[DATASET ENTRIES — start]

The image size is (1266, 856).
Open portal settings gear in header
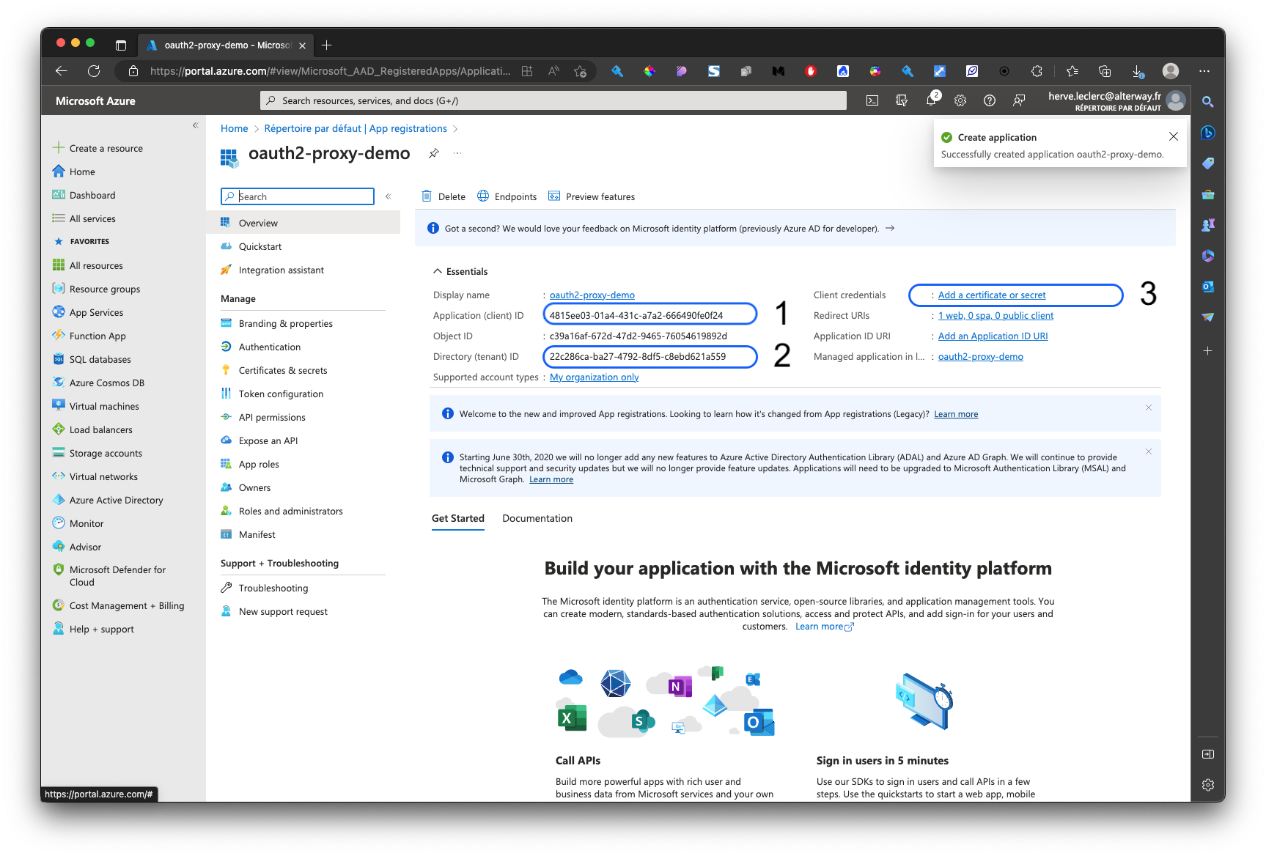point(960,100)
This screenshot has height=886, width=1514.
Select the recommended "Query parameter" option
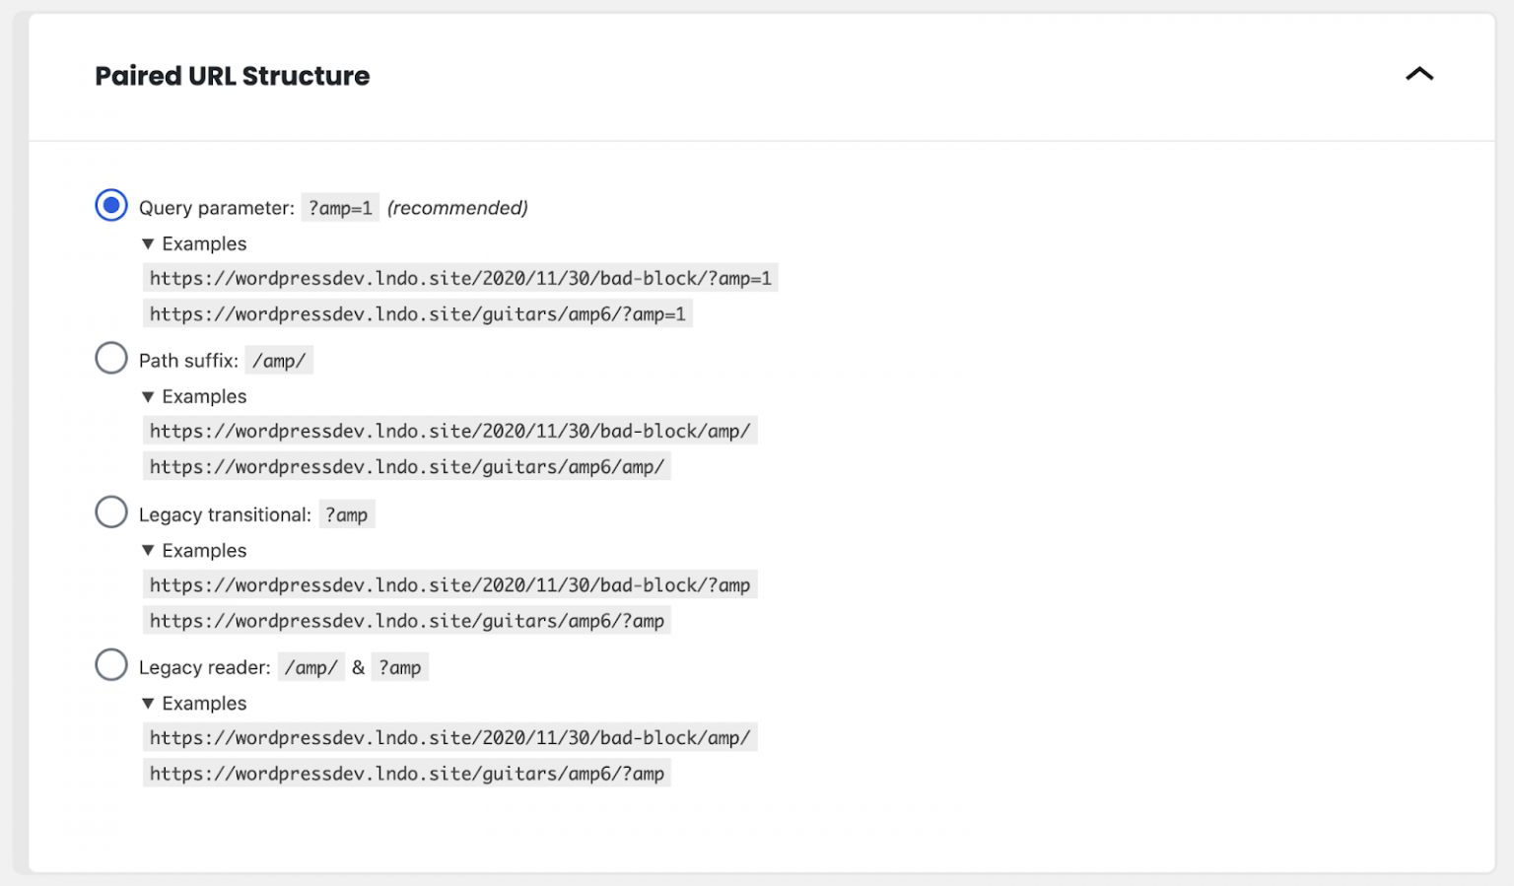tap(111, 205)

[DATASET ENTRIES — finish]
[DATASET ENTRIES — start]

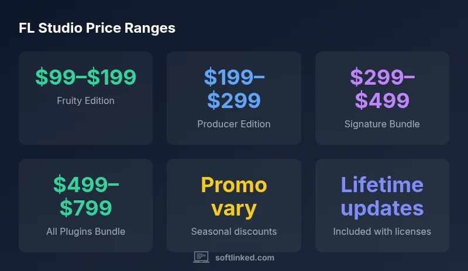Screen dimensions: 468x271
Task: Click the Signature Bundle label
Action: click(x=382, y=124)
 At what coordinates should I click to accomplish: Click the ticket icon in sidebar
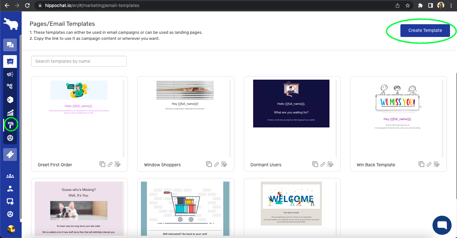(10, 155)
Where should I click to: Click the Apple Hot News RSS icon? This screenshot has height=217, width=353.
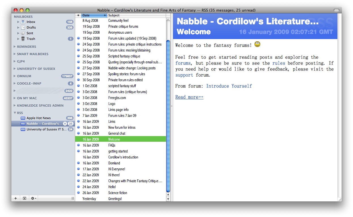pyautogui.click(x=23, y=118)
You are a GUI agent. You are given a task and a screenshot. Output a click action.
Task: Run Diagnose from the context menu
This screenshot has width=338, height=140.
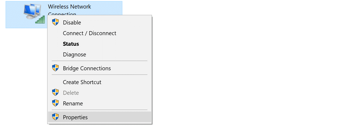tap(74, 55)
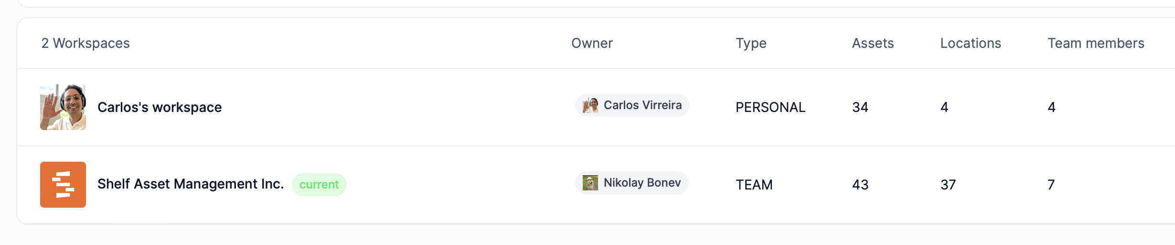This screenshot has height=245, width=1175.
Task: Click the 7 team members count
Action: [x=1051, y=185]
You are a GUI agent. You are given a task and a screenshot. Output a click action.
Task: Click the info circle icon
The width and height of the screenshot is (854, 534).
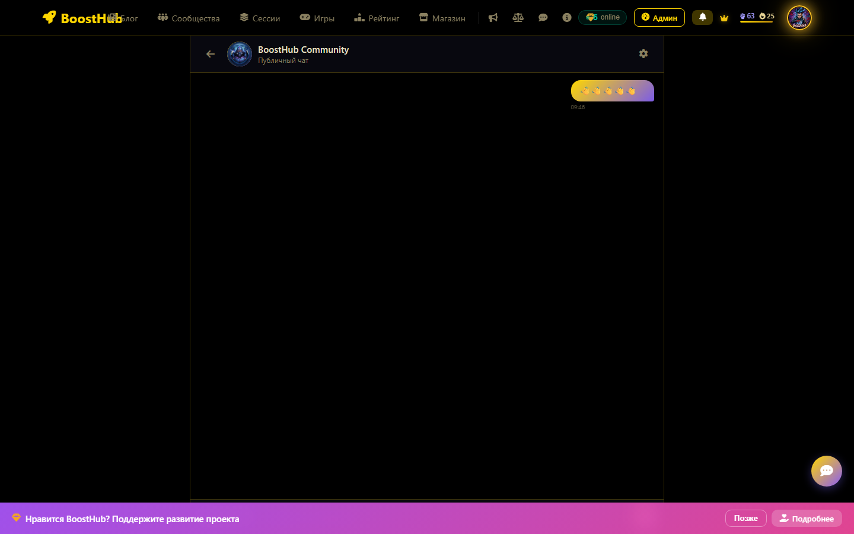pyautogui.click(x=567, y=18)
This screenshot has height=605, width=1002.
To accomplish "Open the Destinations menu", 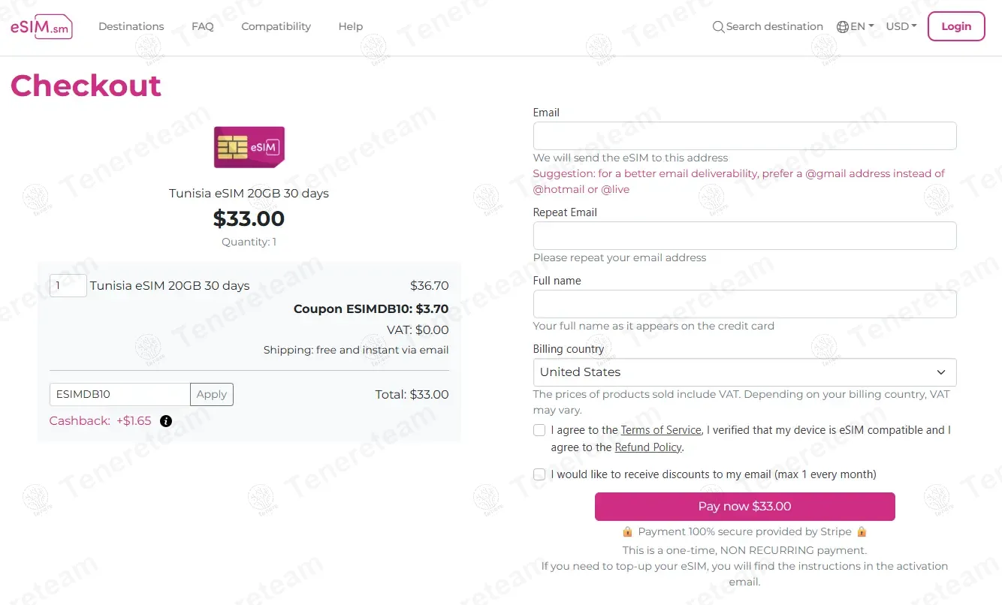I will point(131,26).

[DATASET ENTRIES — finish]
[DATASET ENTRIES — start]

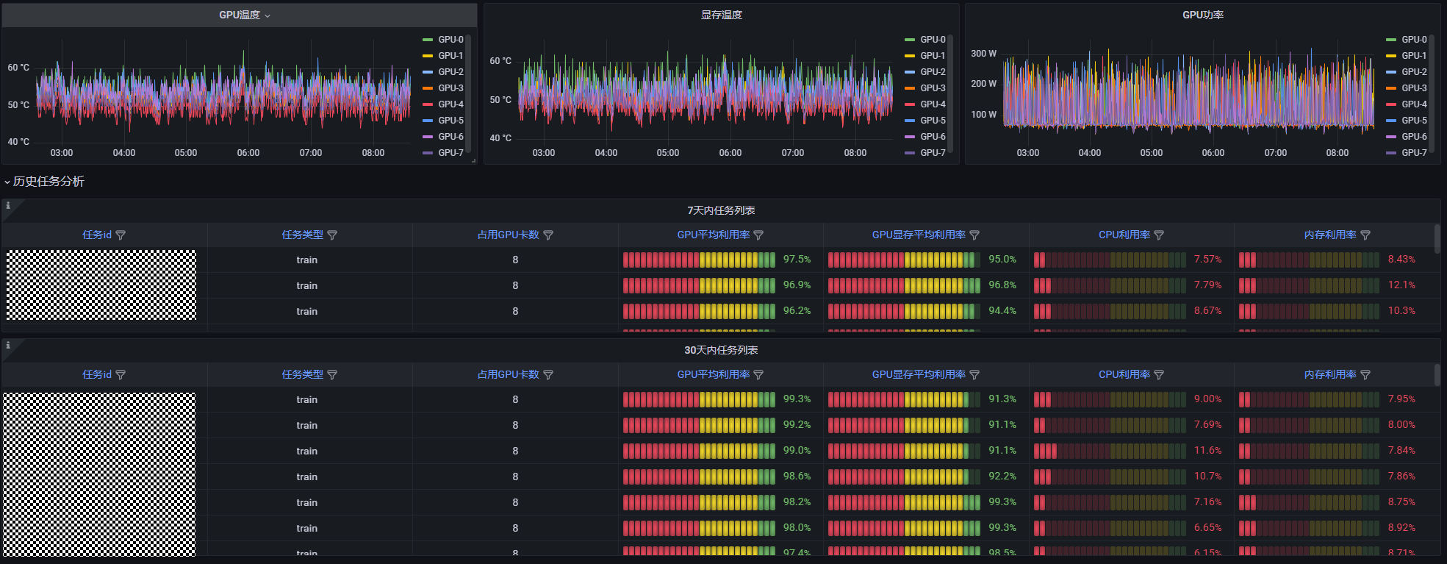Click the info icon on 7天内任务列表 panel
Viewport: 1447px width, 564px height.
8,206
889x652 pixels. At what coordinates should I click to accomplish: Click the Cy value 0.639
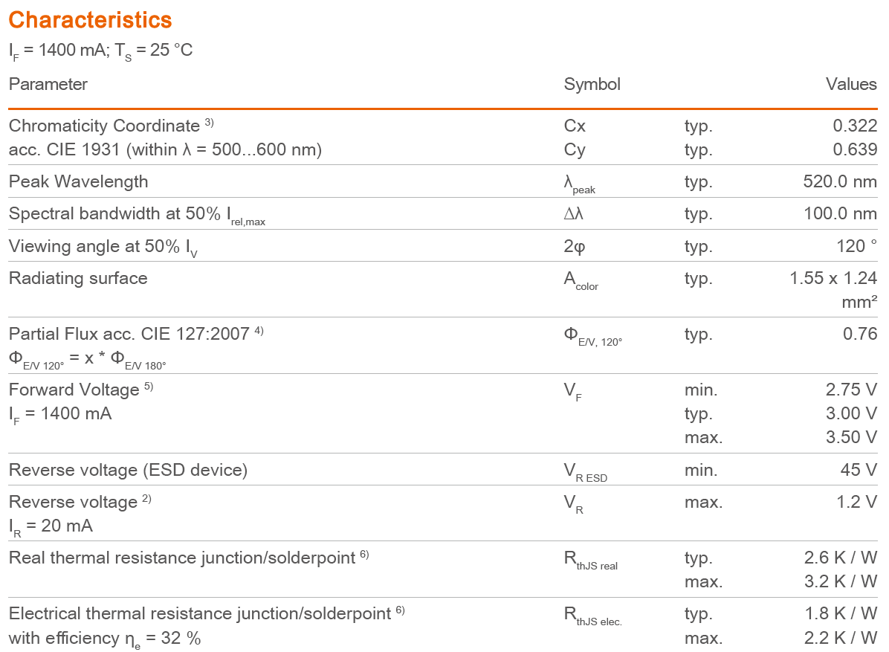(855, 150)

[DATASET ENTRIES — finish]

What is needed is an exact copy of only the lines above from the one with "icon in sidebar" to the one with "Task: Run Diagnose from the context menu", both kept, with every picture left out.

* _ANSWER TO THIS TASK_:
 At what coordinates should I click to accomplish: Click the ticket icon in sidebar
(10, 155)
Where should I click to: Click the Apple Hot News RSS icon? This screenshot has height=217, width=353.
pyautogui.click(x=23, y=118)
You are a GUI agent. You are given a task and a screenshot. Output a click action.
Task: Run Diagnose from the context menu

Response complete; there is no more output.